Palbociclib is of interest, a CDK4/6 inhibitor. There’s been a lot of interest even though head and neck cancer is a microsatellite stable disease traditionally, and we don’t see a lot of instability. There is a question of how much DNA repair issues in head and neck cancer may be important and whether to utilize PARP inhibitors alone or in combination. I think there’s a lot of interest in that. A couple of other things, you mentioned immunotherapy, and we’re now seeing the addition of multitargeted VEGF inhibitors, like lenvatinib, in combination with immunotherapy, so I think that’s of interest.
Then an old drug, probably the last one I can think of right now, is targeting the PI3K pathway. There’s been a lot of interest in earlier drugs like buparlisib, the pan-PI3K inhibitor, copanlisib, and now alpelisib, and some of the more isoform-specific PI3K small molecule inhibitors or tyrosine kinase inhibitors. What’s been unfortunate is, it looks like at least in some studies alone or in combination, while there may be some signal for potential benefit, to my understanding there hasn’t been a great correlation with PI3K amplification or alteration.
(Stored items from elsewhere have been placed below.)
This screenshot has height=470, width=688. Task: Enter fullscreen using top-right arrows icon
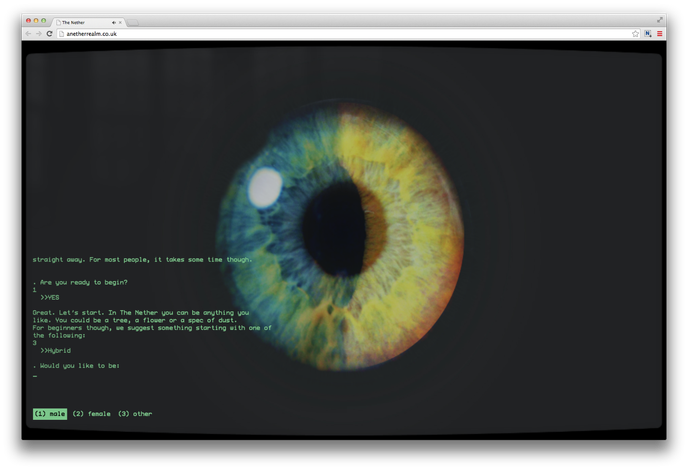660,20
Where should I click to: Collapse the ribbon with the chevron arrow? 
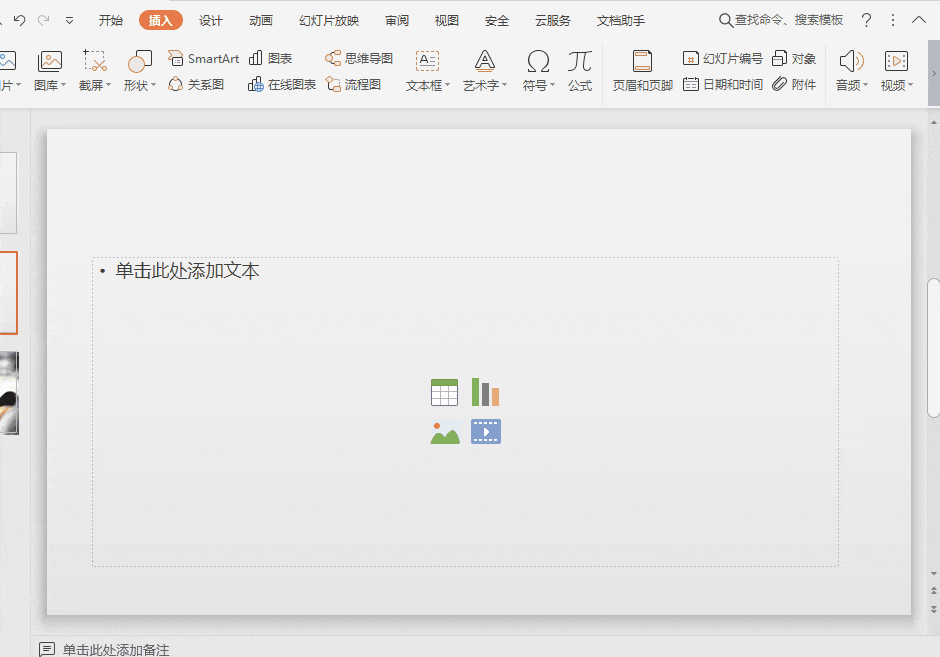click(919, 21)
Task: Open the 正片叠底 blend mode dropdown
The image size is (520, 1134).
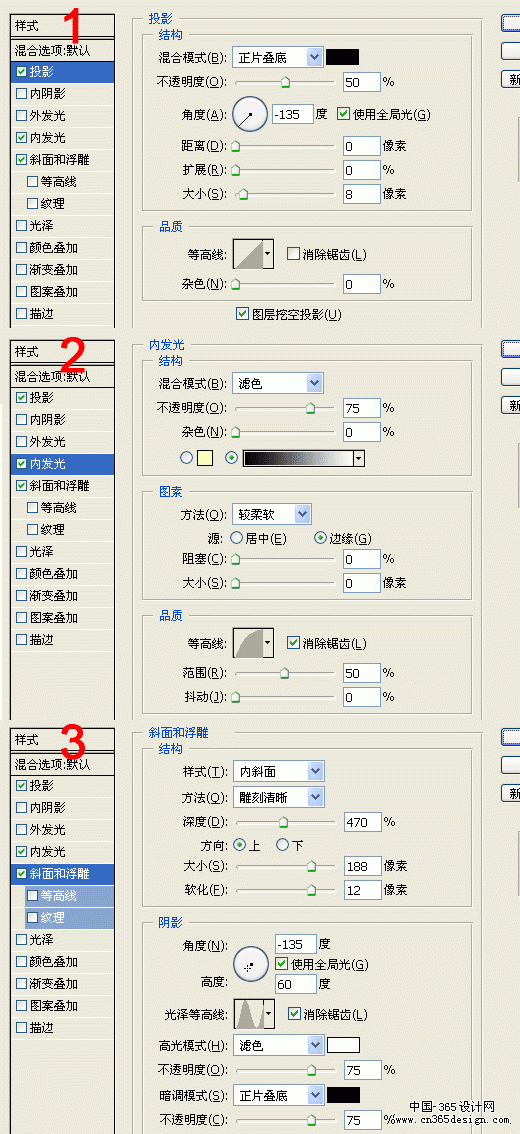Action: [278, 57]
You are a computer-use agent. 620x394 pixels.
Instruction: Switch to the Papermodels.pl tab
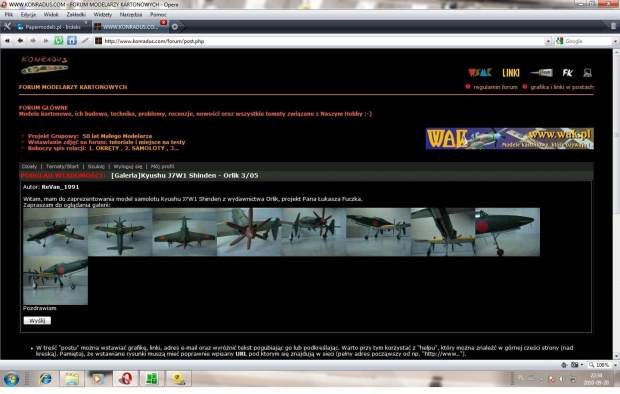tap(52, 27)
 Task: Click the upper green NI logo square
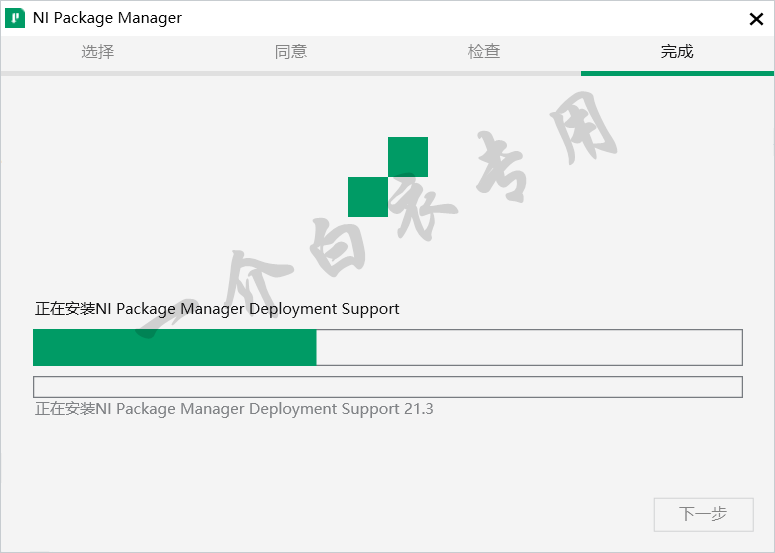click(408, 157)
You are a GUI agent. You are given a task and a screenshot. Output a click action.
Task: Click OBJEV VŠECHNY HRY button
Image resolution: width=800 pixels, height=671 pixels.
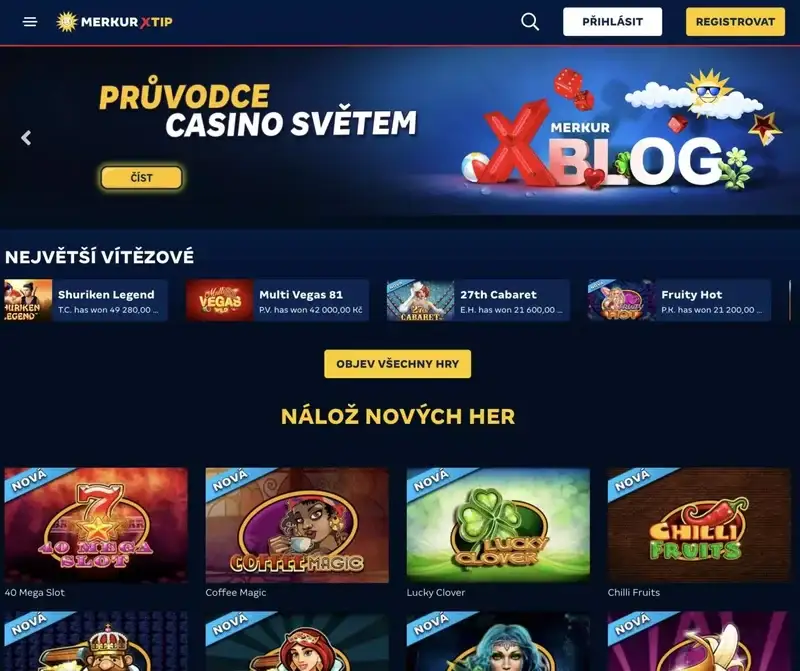[397, 364]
And we saw that from the BERIL-1 trial in follow-up when they analyzed the molecular data. While small and ad hoc, there wasn’t a great correlation with benefit based on PI3K amplification or mutation. That was a long list, but those are the drugs I can think of that will probably be of interest if we’re thinking about molecular therapies in head and neck. Did you have others, Nabil?
Nabil F. Saba, MD, FACP: I was reflecting on what you said. You’re absolutely right, this has been a frustrating path for head and neck oncologists, and you see the different molecular targeted agents that are available in different diseases. Certainly, the pace of progress has been slower for head and neck cancer. However, I always remember the era when the EGFR mutation was just discovered in lung cancer, and this opened the door for different mutations and different targeted agents. Even though HRAS, which is the topic of our discussion today, is present as you said, in 3% to 8% of patients with head and neck cancer, I think it’s a big step forward. Because, as you also rightfully mentioned, cetuximab, we think of it as a targeted agent. It’s not really a targeted agent because you’re not really targeting a molecular alteration. It happens that EGFR is expressed in head and neck cancer, and it happens that cetuximab is clinically active. But as you very well know, all the data on EGFR expression, and whether it correlates with benefit to cetuximab treatment or any EGFR inhibition, have basically failed to show any promise there.
I think the data we’re seeing with HRAS really open a new door for a newer targeted agent. You mentioned many, which I think all are exciting, but also have been disappointing in a sense that they did not lead to a clinical.... These molecular alterations are quite common. If you look at PI3 kinase, FGFR, essentially those are fairly common in the genomic picture of head and neck cancer. Perhaps the example of cetuximab, and PEMBRO [pembrolizumab], and as you mentioned, our study with cetuximab and NIVO [nivolumab], would be something of interest in the future, given that immunotherapy has I think changed the equation completely. Now we’re in a situation where combination therapy with immunotherapy probably makes sense in many cases. That’s all I have to say. I don’t want to expand too much on this, but clearly, we’re still in a very exciting field despite the slow progress relative to other diseases.